Tuesday, November 30, 2004

Fallujah: Haystack demolished, 4000 needles found

The U.S. Marine Corps has posted a slideshow report to the web about the now-mostly-complete operation in Fallujah. I was pointed to this report by Juan Cole, who characterizes the thinking behind it as a mindset of "classic conservatism" which ignores the realities of insurgencies and their popular support. I can't speak to mindsets, but the facts in the report worry the hell out of me. The triumphal table in one of the later slides lists about 4000 individual munitions -- tank shells, mortar shells, rockets -- as being captured. If we assume very generously an average weight of 200 lbs. for each individual munition (many are 60mm mortar shells that might weigh 20 lbs), that means that the Marines fought a pitched battle lasting weeks, lost 50 dead, and captured a grand total of 400 tons of explosive badness. Now remember that Fallujah was supposed to be the epicenter of the Sunni revolt.

That is, pardon my bluntness, a pimple on the ass of an elephant.

The ability of the insurgents in Iraq to create chaos is almost directly proportional to the access to explosives. Guns (AK-47s, etc.) are a secondary chaos factor, but explosives are the real thing that distinguishes today's mess in Iraq from the relative peace that reigned in India under British occupation a hundred years ago. A minority of upset people without high explosives are a rabble; a minority with high explosives are a headache of the first magnitude and a complete block to peace and progress. If you doubt that, look at the dystopian examples of Palestine/Israel and Northern Ireland before 1999. For a city which was supposedly the belly button of badness in the whole Sunni uprising, we found diddly squat in terms of the real core dangerous stuff that makes effective insurgency possible.

How do we know this? The Defense Department told us themselves.

Remember that tempest in a teapot about the ultra-high-explosive RDX and HDX that went missing from Al-Qaqaa, a story which broke right before the election? The total amount of just the most dangerous explosives missing there was 380 tons, which seemed like an enormous amount -- just as the 400 tons captured from Fallujah now seems like a lot.
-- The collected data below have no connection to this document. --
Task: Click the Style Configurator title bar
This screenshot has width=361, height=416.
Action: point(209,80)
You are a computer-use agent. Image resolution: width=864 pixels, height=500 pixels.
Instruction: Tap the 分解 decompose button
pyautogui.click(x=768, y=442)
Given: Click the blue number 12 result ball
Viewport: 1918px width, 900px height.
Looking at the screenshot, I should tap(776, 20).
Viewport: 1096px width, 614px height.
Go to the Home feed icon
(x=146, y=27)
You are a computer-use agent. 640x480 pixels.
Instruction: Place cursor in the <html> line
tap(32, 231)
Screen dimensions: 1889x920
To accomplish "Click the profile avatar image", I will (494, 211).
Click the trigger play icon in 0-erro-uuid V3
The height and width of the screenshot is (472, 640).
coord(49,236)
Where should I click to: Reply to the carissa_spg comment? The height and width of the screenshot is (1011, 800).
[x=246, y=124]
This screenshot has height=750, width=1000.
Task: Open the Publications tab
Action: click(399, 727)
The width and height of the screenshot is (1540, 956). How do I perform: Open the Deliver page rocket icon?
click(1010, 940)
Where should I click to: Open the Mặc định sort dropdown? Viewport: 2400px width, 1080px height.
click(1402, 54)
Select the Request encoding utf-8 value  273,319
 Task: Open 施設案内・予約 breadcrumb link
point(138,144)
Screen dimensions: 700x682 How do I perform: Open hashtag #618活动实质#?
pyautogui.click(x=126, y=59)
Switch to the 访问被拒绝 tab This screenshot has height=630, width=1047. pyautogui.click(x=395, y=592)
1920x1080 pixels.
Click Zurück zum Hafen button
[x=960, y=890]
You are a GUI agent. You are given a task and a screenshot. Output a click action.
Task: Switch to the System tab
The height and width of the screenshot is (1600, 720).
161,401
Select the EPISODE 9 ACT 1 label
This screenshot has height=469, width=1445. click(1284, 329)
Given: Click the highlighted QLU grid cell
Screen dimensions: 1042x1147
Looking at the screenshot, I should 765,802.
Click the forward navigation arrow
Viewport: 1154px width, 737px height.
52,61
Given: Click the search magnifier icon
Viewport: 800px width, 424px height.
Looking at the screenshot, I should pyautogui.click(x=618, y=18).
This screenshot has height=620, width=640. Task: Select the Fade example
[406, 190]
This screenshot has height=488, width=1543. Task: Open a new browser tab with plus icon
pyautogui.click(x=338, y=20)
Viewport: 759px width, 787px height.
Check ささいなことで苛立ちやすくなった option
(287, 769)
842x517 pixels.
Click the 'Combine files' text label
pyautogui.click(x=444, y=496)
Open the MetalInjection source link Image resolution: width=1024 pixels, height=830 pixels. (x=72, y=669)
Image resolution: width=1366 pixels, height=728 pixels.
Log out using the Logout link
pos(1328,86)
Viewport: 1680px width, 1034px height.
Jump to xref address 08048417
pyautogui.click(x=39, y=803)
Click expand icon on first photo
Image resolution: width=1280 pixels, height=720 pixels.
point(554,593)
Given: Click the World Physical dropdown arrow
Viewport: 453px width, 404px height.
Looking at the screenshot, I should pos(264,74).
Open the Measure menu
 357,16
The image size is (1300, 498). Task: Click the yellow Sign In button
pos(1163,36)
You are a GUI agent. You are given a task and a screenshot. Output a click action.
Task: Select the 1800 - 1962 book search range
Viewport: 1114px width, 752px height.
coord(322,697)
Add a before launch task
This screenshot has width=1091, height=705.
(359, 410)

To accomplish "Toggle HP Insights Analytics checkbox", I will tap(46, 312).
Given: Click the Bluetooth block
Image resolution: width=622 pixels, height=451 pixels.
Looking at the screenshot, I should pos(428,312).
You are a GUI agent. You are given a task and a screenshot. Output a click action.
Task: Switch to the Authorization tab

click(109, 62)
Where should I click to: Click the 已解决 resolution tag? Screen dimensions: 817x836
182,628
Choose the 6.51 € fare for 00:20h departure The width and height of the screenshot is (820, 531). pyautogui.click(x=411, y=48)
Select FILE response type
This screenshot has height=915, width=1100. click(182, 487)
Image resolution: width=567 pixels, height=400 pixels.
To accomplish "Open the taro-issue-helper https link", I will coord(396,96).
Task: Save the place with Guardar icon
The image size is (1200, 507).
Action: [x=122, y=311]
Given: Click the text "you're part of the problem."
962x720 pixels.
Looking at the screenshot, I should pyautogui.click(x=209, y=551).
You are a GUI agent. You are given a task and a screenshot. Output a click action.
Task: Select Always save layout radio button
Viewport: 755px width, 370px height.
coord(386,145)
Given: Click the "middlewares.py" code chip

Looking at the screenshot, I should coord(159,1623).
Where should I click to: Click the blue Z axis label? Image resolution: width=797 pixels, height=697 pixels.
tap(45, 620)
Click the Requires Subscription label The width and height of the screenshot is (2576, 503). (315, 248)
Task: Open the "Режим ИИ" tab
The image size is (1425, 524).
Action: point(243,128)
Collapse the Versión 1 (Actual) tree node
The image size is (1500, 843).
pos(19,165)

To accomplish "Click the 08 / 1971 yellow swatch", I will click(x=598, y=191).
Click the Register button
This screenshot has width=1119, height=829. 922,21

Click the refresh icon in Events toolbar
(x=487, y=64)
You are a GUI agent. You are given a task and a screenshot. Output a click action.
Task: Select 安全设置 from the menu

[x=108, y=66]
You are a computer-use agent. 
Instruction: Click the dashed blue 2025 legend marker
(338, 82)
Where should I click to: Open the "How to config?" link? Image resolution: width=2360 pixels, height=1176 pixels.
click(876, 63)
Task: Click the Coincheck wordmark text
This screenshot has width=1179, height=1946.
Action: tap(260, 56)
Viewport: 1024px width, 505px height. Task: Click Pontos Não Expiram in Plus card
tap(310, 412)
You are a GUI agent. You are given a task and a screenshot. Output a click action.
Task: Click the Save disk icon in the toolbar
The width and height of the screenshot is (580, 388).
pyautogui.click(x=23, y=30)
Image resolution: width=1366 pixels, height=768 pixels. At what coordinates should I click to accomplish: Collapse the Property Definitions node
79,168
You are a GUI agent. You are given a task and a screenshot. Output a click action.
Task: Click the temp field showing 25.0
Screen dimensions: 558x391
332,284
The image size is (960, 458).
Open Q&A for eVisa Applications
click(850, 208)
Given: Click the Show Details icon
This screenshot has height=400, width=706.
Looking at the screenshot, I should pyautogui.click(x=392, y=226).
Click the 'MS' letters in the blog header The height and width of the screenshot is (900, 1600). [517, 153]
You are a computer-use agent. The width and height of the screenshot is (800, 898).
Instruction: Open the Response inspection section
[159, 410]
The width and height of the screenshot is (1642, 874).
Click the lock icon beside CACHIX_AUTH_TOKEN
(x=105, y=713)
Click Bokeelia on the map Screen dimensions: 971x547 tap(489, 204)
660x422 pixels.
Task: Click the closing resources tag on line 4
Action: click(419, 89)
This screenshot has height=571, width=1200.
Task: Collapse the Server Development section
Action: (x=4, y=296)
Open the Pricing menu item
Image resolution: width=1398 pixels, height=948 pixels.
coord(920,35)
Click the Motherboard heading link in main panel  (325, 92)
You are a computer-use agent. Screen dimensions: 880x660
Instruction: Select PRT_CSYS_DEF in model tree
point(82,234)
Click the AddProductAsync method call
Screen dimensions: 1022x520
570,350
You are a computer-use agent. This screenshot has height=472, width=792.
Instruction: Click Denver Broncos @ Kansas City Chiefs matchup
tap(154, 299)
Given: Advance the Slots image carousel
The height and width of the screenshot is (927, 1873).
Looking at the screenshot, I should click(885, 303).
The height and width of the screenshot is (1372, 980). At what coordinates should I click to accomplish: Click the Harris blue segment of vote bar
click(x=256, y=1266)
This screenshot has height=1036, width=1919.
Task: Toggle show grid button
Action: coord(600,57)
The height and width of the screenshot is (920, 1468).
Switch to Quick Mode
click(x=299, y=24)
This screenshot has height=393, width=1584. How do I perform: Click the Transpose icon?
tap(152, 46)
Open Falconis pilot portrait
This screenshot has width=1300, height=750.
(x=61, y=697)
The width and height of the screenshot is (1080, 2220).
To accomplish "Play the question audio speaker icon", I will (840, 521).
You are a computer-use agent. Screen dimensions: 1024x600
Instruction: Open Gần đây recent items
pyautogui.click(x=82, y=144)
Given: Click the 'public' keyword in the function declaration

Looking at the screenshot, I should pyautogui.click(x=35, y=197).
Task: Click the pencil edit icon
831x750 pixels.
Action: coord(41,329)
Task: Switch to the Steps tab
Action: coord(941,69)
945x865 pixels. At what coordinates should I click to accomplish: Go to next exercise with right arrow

However, as part of its Al-Qaqaa damage control efforts, the Defense Department released numbers stating just how much high-explosive badness was floating about Iraq -- and the numbers simply boggle the mind. Estimates of 250,000 tons missing are moderate out of a total of perhaps a million tons present before the war -- and these bombs, shells, and rockets were stored in hundreds of munitions depots which stood unguarded for months after the invasion, prey to all sorts of extremist bomb-snatchers who are now staggering under the weight of their accumulated badness and have their sights on complete chaos in Iraq.

In fact, in response to Al-Qaqaa, Pentagon spokesman Lawrence Di Rita stated that the 380 tons represented just “one 1,000th of the material that we are aware of”. 1/1000th is .1%. Congratulations to the U.S. Marine Corps. They've cleared Fallujah, taken 50 KIA, and eliminated .1% of the problem facing Iraq. That is very depressing math.

Two facts are critical to recall here if we are to have accountability:

1) All those explosive were stolen because Donald Rumsfeld convinced George W. Bush that we'd win this war fast and on the cheap with few troops. So when we invaded, we didn't have enough men to police the most important weapons sites.

2) Whatever munitions might have been in Fallujah were probably moved out weeks in advance, along with most of the insurgent fighters in the town, after George W. Bush pre-announced the impending military action by several weeks, apparently for personal political gain.

If we are ever to extract ourselves from Iraq with something resembling a victory, or at least a stalemate, these incompetent yahoos are going to need to learn from their past major mistakes and stop making so many in the future. Let's hope, but don't hold your breath. Though turning Blue might be a good thing for some people in this country to consider.